Relatórios analisados pela imprensa internacional mostram trajetórias de embarcações patrulhando linhas próximas e repetidas, padrão típico de operações de levantamento batimétrico. Um exemplo emblemático é a Dong Fang Hong 3, vinculada à Ocean University of China, que entre 2024 e 2025 navegou em áreas sensíveis: a leste das Filipinas, nas proximidades de Guam e do Havaí, junto a instalações militares norte-americanas no Pacífico; ao longo de rotas vitais do Oceano Índico, incluindo acessos ao Estreito de Malaca; e nas águas a oeste e ao norte do Alasca, porta de entrada para o Ártico.
Oficialmente, as missões são justificadas por pesquisas sobre sedimentos e mudanças climáticas. Contudo, documentos científicos e padrões de navegação indicam também uma extensa atividade de mapeamento do leito marinho. Para analistas, o conjunto de informações — batimetria, temperatura, salinidade, correntes e parâmetros de propagação do som — possui aplicação óbvia em operações antissubmarino: permite tanto camuflar um submarino amigo quanto localizar um adversário.
Esse esforço insere-se na estratégia de fusão civil-militar promovida pelo presidente Xi Jinping, que busca integrar pesquisa científica, indústria e objetivos de defesa num único vetor de poder. Em termos de geopolítica materializada, trata-se de um movimento para reduzir o tradicional domínio norte-americano sobre o campo de batalha subaquático — uma tentativa de redesenhar, por vias científicas, os alicerces da vantagem estratégica.

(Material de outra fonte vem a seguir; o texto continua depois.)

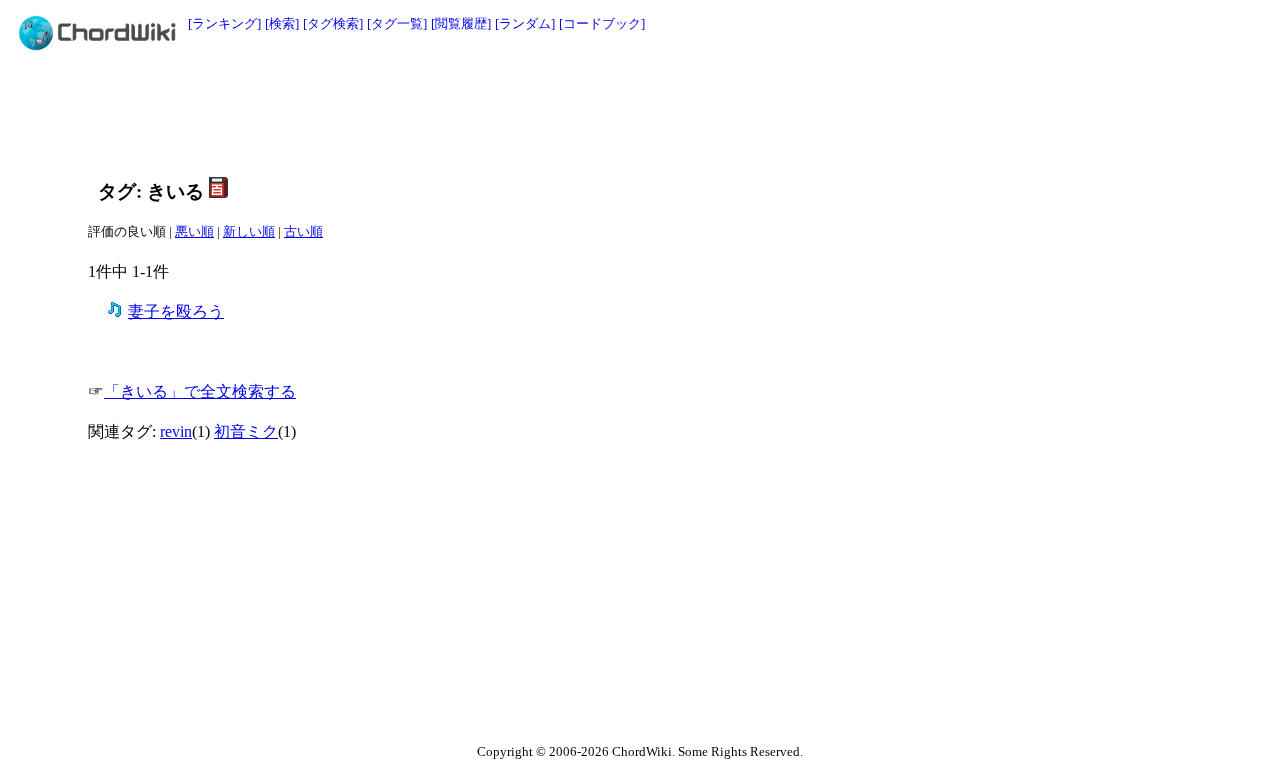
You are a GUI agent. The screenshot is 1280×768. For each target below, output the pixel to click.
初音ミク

Do ponto de vista de Washington, a recolha de «potencial inteligência militar» por navios de pesquisa chineses é uma preocupação crescente. Analistas interpretam a expansão do mapeamento como parte de um objetivo claro: diminuir a assimetria de informação no teatro submarino, sobretudo ao longo da chamada First Island Chain — o eixo que vai do Japão a Taiwan e ao Borneo, controlado em grande parte por aliados dos EUA e considerado uma linha de contenção estratégica.
Ao observar esse movimento com a calma de um jogador de xadrez que prevê várias jogadas à frente, percebe-se um ato de arquitetura estratégica. A coleta sistemática de dados oceanográficos não é um mero levantamento acadêmico: é um investimento em inteligência que transforma conhecimento científico em vantagem operativa. A tectônica de poder no espaço marítimo passa, assim, a incluir camadas invisíveis: mapas sonoros, corredores acústicos e rotas seguras para plataformas submersas.
As implicações são claras para a estabilidade regional. Países do Pacífico e do Índico, bem como atores extra-regionais, precisam reavaliar suas capacidades de vigilância e as cadeias de cooperação em guerra anti-submarina. A resposta diplomática e militar exigirá equilíbrio — reforço defensivo, maior compartilhamento de dados entre aliados e iniciativas de transparência científica — para evitar que a competição técnica se transforme em escalada militar.
Em suma, a operação chinesa é um movimento decisivo no tabuleiro: soma capacidades científicas e militares para disputar o controle de um domínio onde a informação e o silêncio — o domínio acústico — definem quem mantém a iniciativa.